- TEXTO DE LECTURA:
ASESINATO DE KATE EDDOWES:
LA INVESTIGACION PRIVADA
(EL ANIMAL MAS PELIGROSO, CAPÍTULO 14)
Minutos después, los agentes policiales que acudieron
por motivo de la muerte de Elizabeth
Stride se enteraron que a unas cuadras en dirección oeste,
en Aldgate –que formaba parte de la City de Londres
y, por ende, quedaba fuera de la jurisdicción de la Policía
Metropolitana–, habían encontrado a una segunda víctima
salvajemente mutilada.
¡El «Asesino de Whitechapel» –pues así lo tildaba entonces
la prensa– había tenido el tupé de matar a dos mujeres
en la misma noche!
Edward Watkins, policía de la City, patrullaba circundando la plaza Mitre cada quince minutos, con tediosa regularidad. Enfocó el haz anaranjado de su linterna de ojo de buey hacia el pavimento de la plaza, pero no captó nada fuera de lo normal.

- TAREA A REALIZAR: ¿Podrías transcribir al pie de la letra el fragmento del texto sobre el asesinato de Kate Eddowes que empieza con "Minutos después, los" y sigue hasta "la misma noche!"?

- INFORMACIÓN MOSTRADA:
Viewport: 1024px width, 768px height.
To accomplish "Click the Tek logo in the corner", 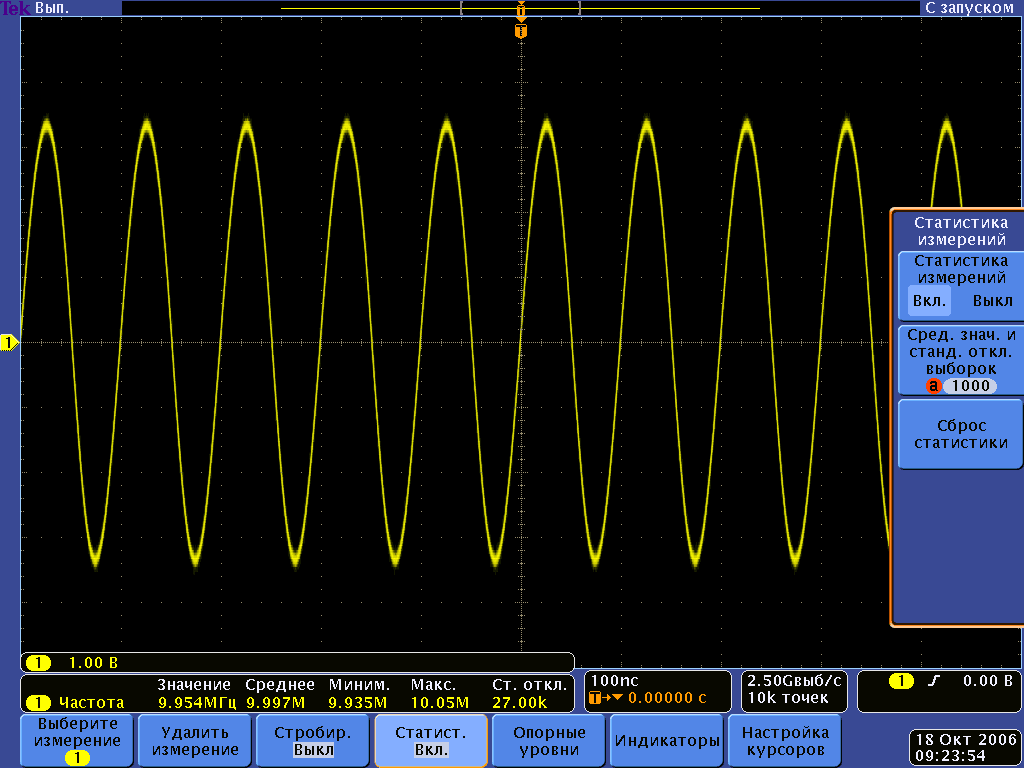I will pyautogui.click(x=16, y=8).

--

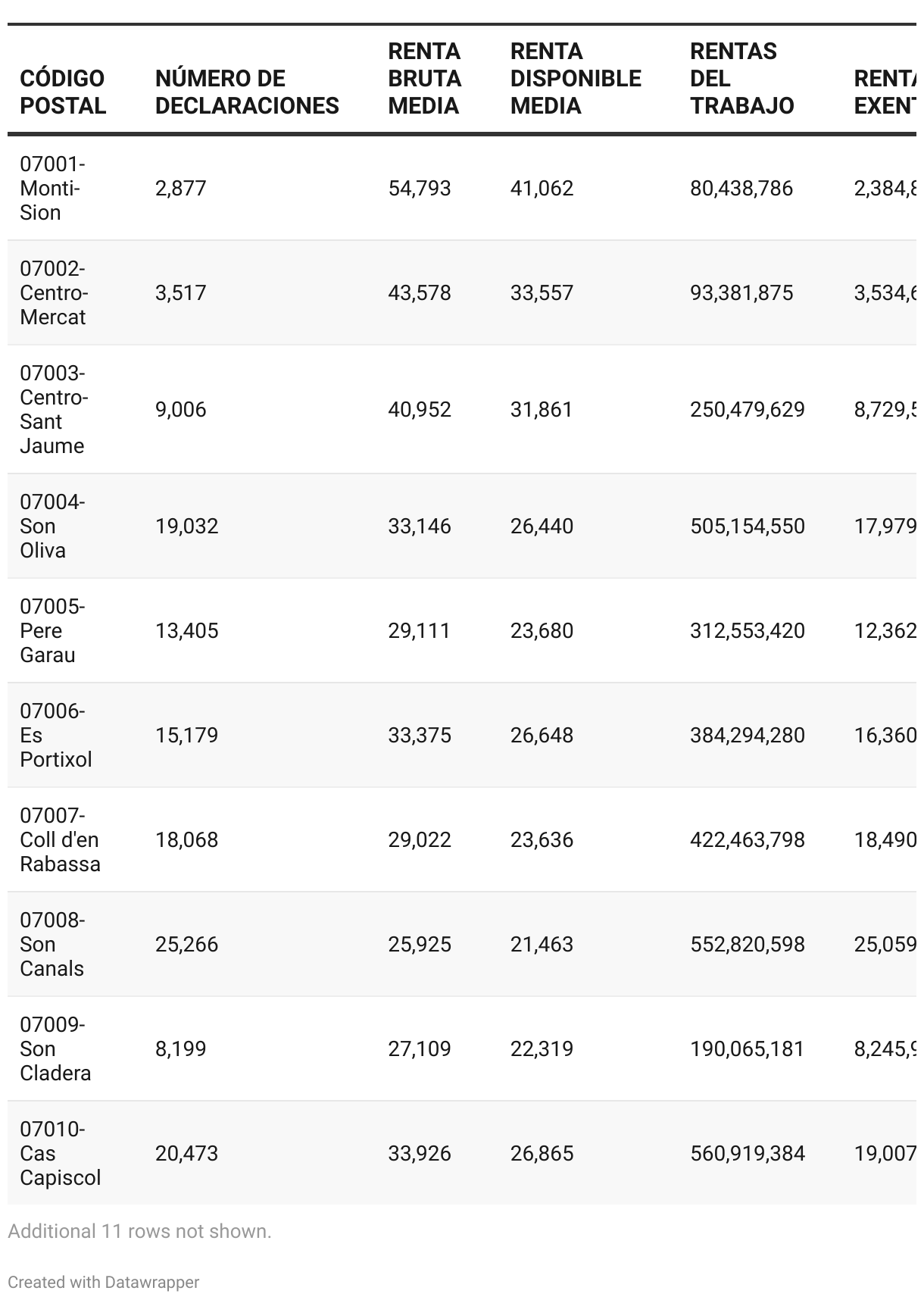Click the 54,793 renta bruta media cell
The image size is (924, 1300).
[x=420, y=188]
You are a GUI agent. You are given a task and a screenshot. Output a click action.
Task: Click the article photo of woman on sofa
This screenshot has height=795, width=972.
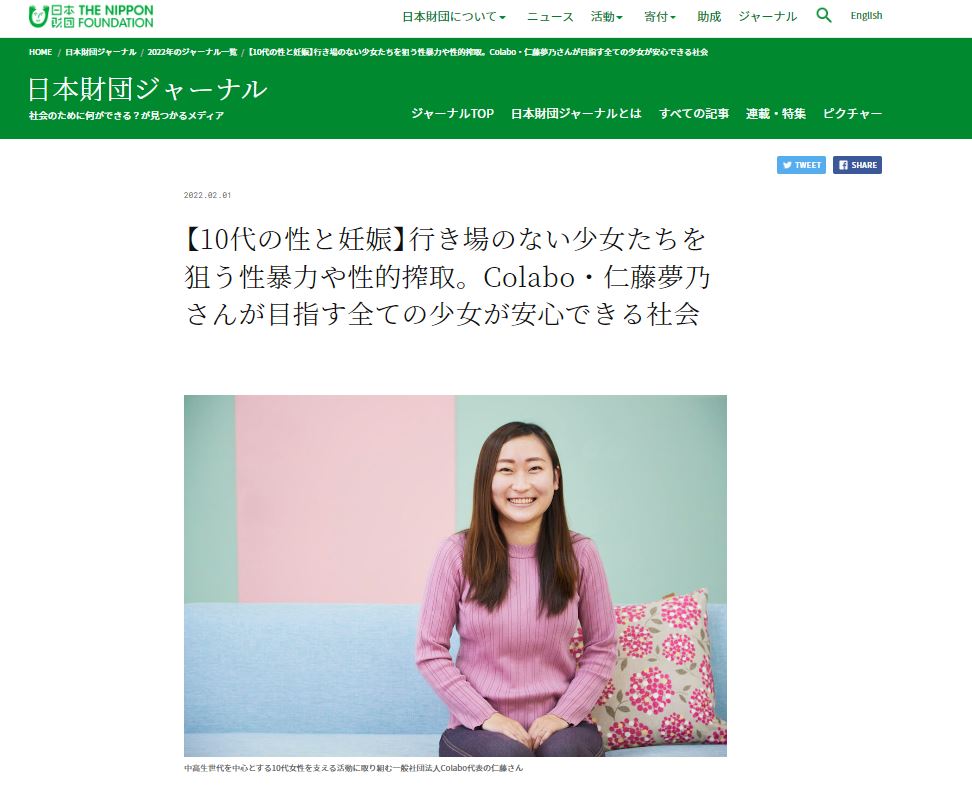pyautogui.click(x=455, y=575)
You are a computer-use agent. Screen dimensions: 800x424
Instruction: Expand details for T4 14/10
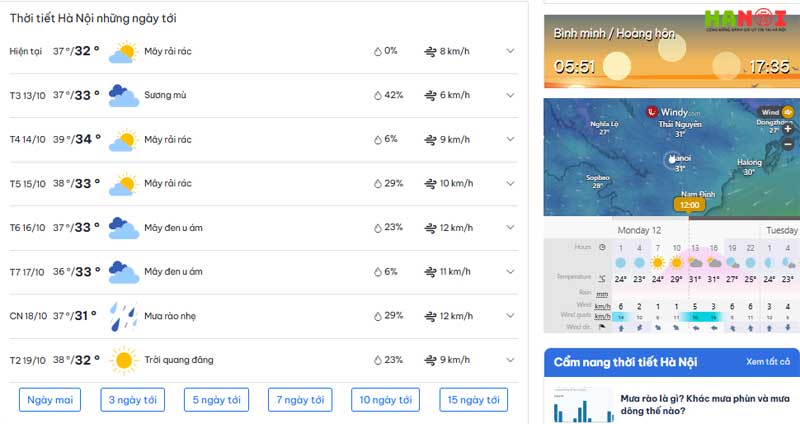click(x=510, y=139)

- RESULTADO:
Minutos después, los agentes policiales que acudieron
por motivo de la muerte de Elizabeth
Stride se enteraron que a unas cuadras en dirección oeste,
en Aldgate –que formaba parte de la City de Londres
y, por ende, quedaba fuera de la jurisdicción de la Policía
Metropolitana–, habían encontrado a una segunda víctima
salvajemente mutilada.
¡El «Asesino de Whitechapel» –pues así lo tildaba entonces
la prensa– había tenido el tupé de matar a dos mujeres
en la misma noche!